# Run-time Voltage Hopping for Low-power Real-time Systems

Seongsoo Lee and Takayasu Sakurai

Center for Collaborative Research and Institute of Industrial Science University of Tokyo, Japan

{cupid,tsakurai}@iis.u-tokyo.ac.jp

# **Abstract**

This paper presents a novel run-time dynamic voltage scaling scheme for low-power real-time systems. It employs software feedback control of supply voltage, which is applicable to off-the-shelf processors. It avoids interface problems from variable clock frequency. It provides efficient power reduction by fully exploiting slack time arising from workload variation. Using software analysis environment, the proposed scheme is shown to achieve 80~94% power reduction for typical real-time multimedia applications.

## 1. Introduction

Over the past several years, reduction of power consumption has been emerged as a key technology in VLSI system design, especially for portable and battery-powered systems such as a digital cellular phone. *Dynamic voltage scaling* (DVS) [1] is one of the most promising approaches in power reduction, where supply voltage can be dynamically reduced to the lowest possible extent that ensures proper operation, when the required performance of the target system is lower than the maximum performance. Significant power reduction is possible with the DVS scheme, since dynamic power of CMOS circuits, which dominates total power consumption, is proportional to the square of the supply voltage.

Recently, extensive studies have been carried out on the hardware implementation of the DVS scheme [2][3]. A ring oscillator, which is a replica of the critical path of a system under consideration, is used to model the CMOS circuit delay for given supply voltage. Output frequency of ring oscillator is compared with desired clock frequency, and supply voltage is adjusted by frequency-voltage feedback loop [2]. However, this hard-wired approach does not provide efficient control of supply voltage, because voltage-frequency modeling of critical path as ring oscillator is not accurate, nor flexible. Furthermore, this approach cannot be applied to off-the-shelf processor, because critical path is not accessible outside of the chip.

Moreover, in the DVS scheme, system clock frequency can have arbitrary values, which may cause interface problems to exchange data. Especially, this interface problem becomes serious for peripherals or other systems at different clock frequencies.

Another important issue in the DVS scheme is voltage scheduling, i.e. how to determine and schedule the supply voltage for efficient power reduction. Various voltage scheduling methods [4]-[7] have been proposed for real-time systems, based on the following observations.

In real-time systems, the utilization of the processor is frequently less than 1 even if all tasks run at their worst-case execution time (WCET), meaning that there is always some slack time. Moreover, workload of each task may vary from time to time, which results in another kind of slack time. These slack times can be exploited to lower the supply voltage. In this paper, we denote them as worst-case slack time and workload-variation slack time, respectively.

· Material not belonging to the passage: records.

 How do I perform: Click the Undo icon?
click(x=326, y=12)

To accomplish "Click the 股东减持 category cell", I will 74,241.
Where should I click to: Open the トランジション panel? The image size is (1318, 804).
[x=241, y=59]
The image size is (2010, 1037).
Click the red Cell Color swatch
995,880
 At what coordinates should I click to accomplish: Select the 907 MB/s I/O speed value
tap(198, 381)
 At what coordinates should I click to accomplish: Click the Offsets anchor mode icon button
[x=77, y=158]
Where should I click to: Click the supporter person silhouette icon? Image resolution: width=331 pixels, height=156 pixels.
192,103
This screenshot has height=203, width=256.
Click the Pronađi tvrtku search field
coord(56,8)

However, most of the conventional voltage scheduling methods [4]-[6] exploit only worst-case slack time for power reduction, since they assume that all tasks run at their WCETs. This is overcome by Shin and Choi [7] where both worst-case and workload-variation slack times are exploited. Nevertheless, this approach cannot fully exploit workload-variation slack time, because it controls supply voltage on task-by-task basis.

In this paper, we propose a new DVS scheme called *run-time voltage hopping* (RVH). It has the following features [8]: (1) relationship between clock frequency and supply voltage is measured by experiment and is stored as a lookup table in the device driver, (2) it controls clock frequency and supply voltage by software feedback, which can be easily adopted for various targets, (3) it avoids interface problems by exploiting discrete levels of clock frequency as f<sub>CLK</sub>, f<sub>CLK</sub>/2, f<sub>CLK</sub>/3... where f<sub>CLK</sub> is the master (=highest) system clock frequency, and (4) it fully utilizes workload-variation slack time by partitioning a task into several pieces, which we call *timeslots*, then dynamically controlling supply voltage on timeslot-by-timeslot basis.

# 2. System Architecture

Figure 1 shows the conventional DVS system architecture. Supply voltage is controlled by hard-wired frequency-voltage feedback loop, using ring oscillator as a replica of critical path. All chips operate at the same clock frequency and the same supply voltage, which are generated from ring oscillator and voltage regulator. However, this approach has the following problems.

- (1) Even in a same chip, critical path may be different along supply voltage, meaning that circuit delay of ring oscillator should have much margin to cover this variation. In this case, however, supply voltage increases, which results in less efficient power reduction.
- (2) Since fabrication process technology is different for each chip, circuit delay characteristics may differ a lot, meaning that all chips should be custom-designed to have same voltage-frequency relationship for efficient power reduction.
- (3) This approach cannot be applied for off-the-shelf processors, since ring oscillator cannot be inserted into ready-made chips.
- (4) In the multi-processor system, it is desirable to control supply voltages separately for each processor, which is impossible in this approach.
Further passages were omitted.